Source material: Begin
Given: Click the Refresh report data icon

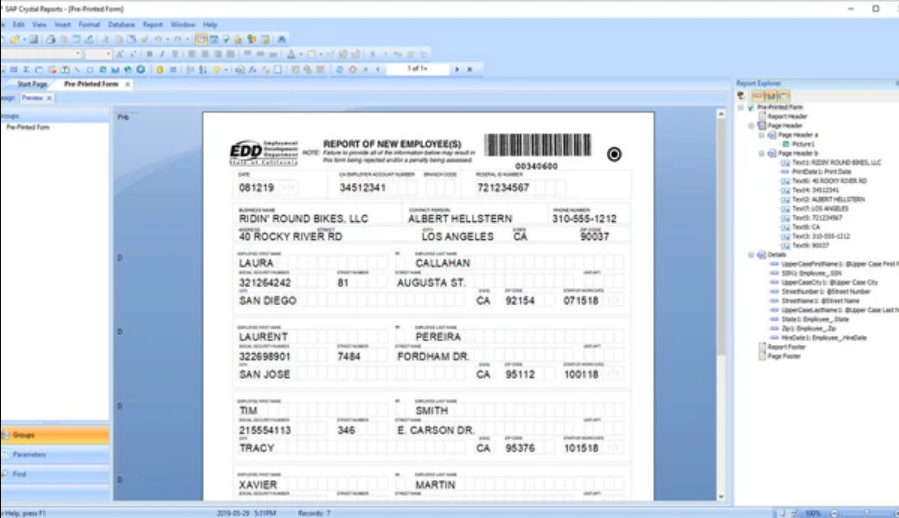Looking at the screenshot, I should [338, 70].
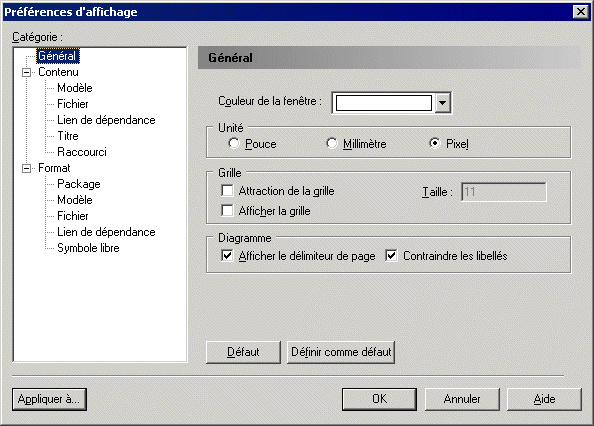Enable Attraction de la grille checkbox

coord(227,190)
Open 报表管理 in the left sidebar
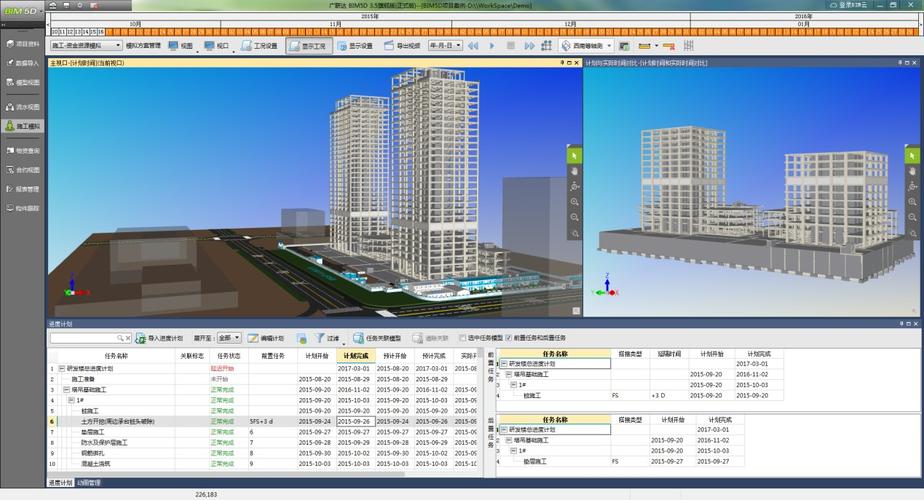 click(x=22, y=188)
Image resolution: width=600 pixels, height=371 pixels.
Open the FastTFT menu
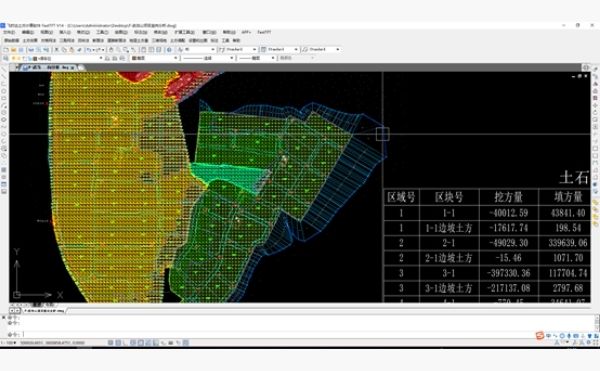pyautogui.click(x=264, y=32)
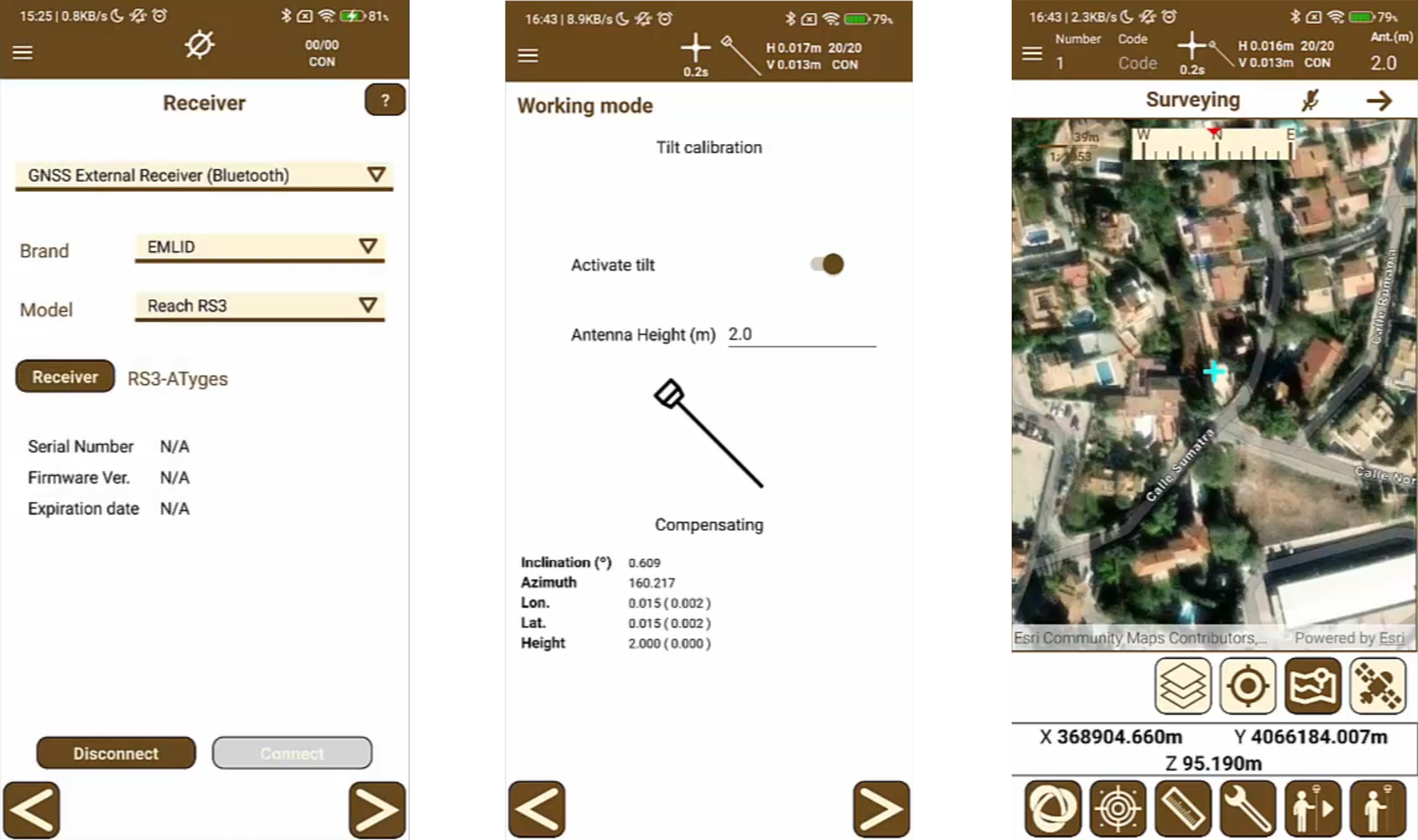Open hamburger menu on Working mode screen
Image resolution: width=1418 pixels, height=840 pixels.
coord(528,55)
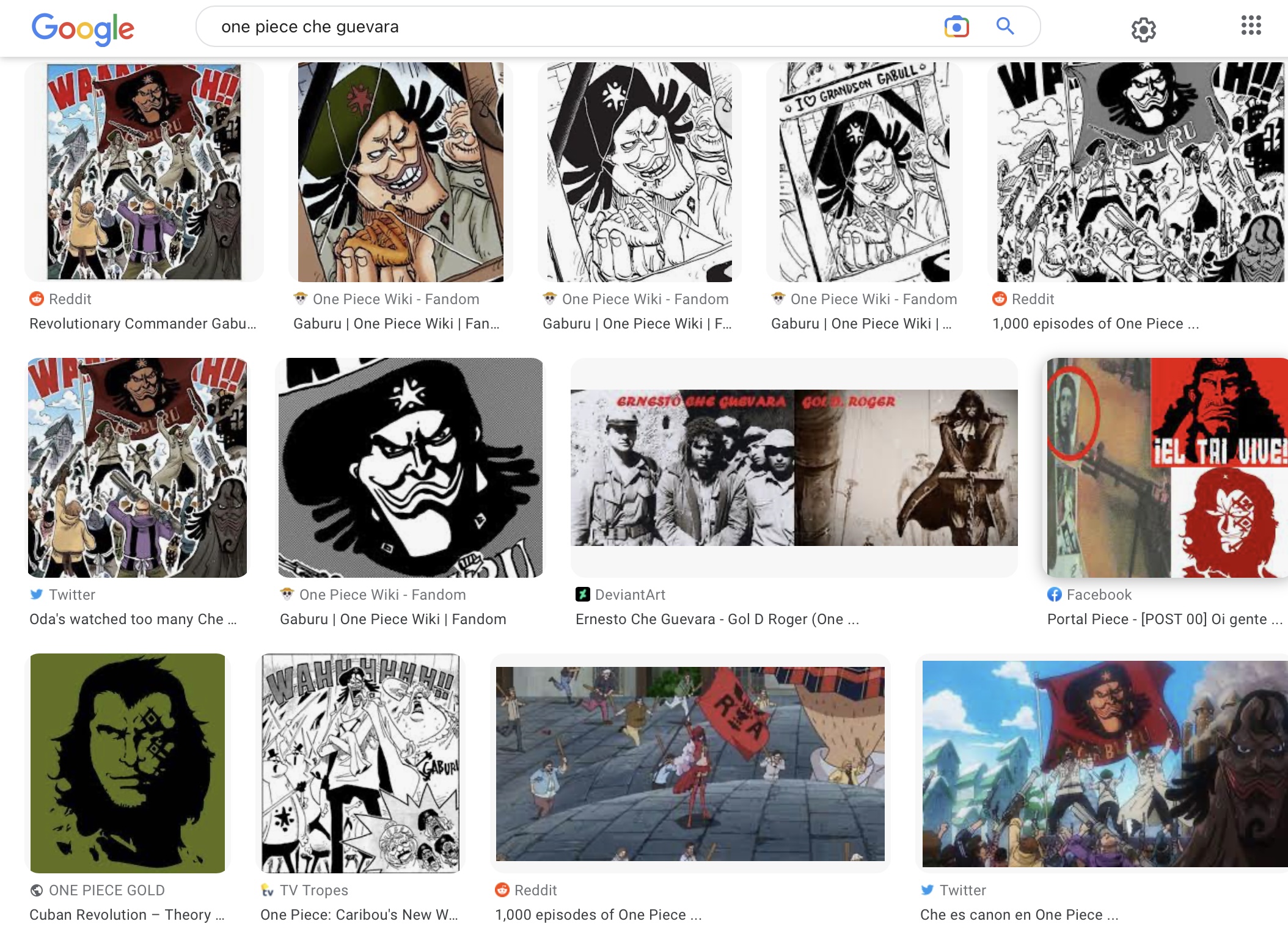Open the green Che-style portrait thumbnail

coord(128,763)
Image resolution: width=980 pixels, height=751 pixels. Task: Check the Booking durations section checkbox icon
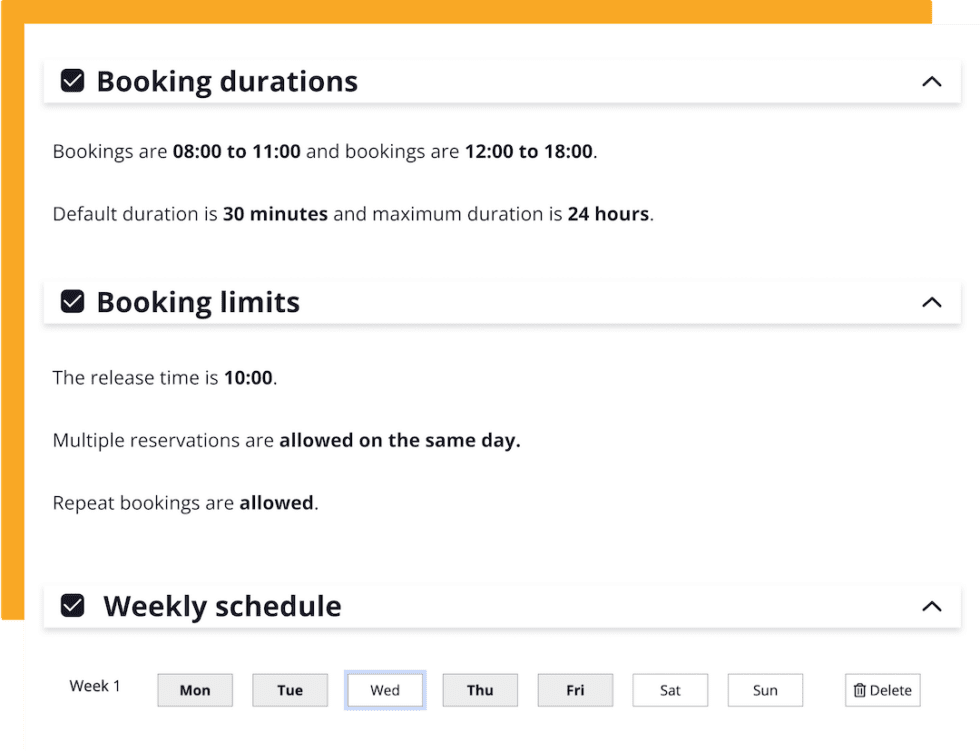tap(72, 81)
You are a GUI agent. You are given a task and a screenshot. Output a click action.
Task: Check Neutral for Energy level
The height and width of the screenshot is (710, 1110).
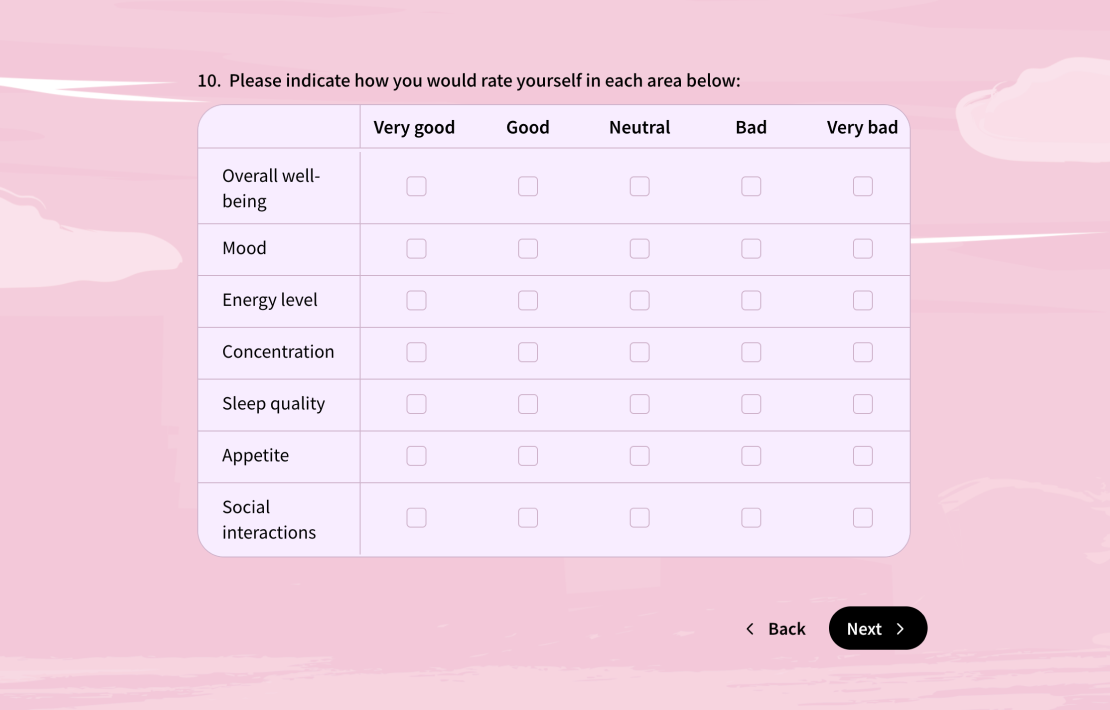click(639, 300)
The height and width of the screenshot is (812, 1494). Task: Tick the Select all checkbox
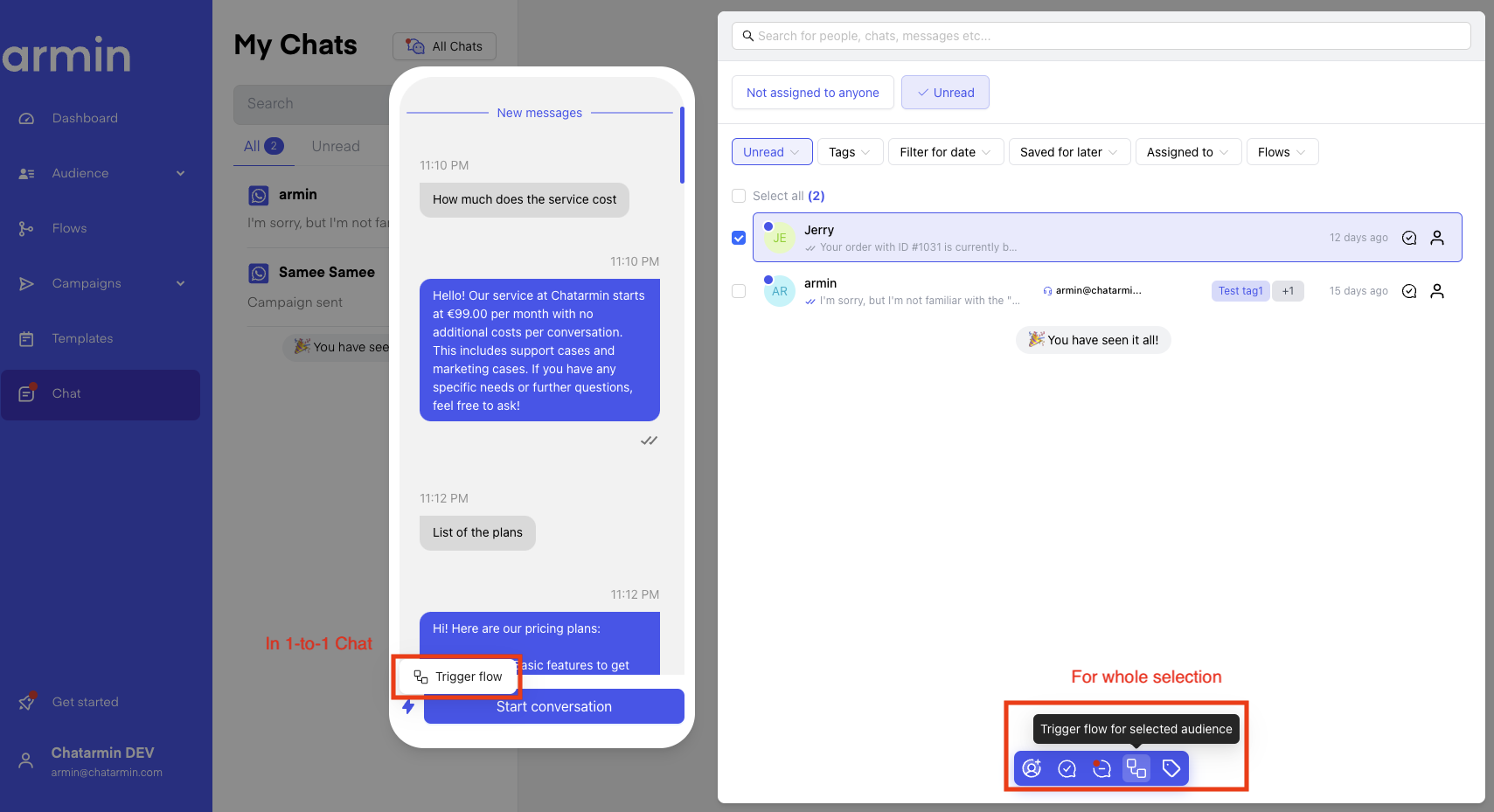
Source material: End
**Instructions to follow:** Reproduce the data above in full, exactly, with the images removed.

**Solution for this exercise:**
Given: Click the Refresh report data icon

Looking at the screenshot, I should [338, 70].
Enable Attraction de la grille checkbox

coord(227,190)
Open 报表管理 in the left sidebar
 click(x=22, y=188)
Image resolution: width=600 pixels, height=371 pixels.
Open the FastTFT menu
pyautogui.click(x=264, y=32)
Open hamburger menu on Working mode screen
Image resolution: width=1418 pixels, height=840 pixels.
coord(528,55)
Open the green Che-style portrait thumbnail

coord(128,763)
Image resolution: width=980 pixels, height=751 pixels. Task: Check the Booking durations section checkbox icon
tap(72, 81)
You are a GUI agent. You are given a task and a screenshot. Output a click action.
Task: Check Neutral for Energy level
The height and width of the screenshot is (710, 1110).
click(639, 300)
The height and width of the screenshot is (812, 1494). Task: Tick the Select all checkbox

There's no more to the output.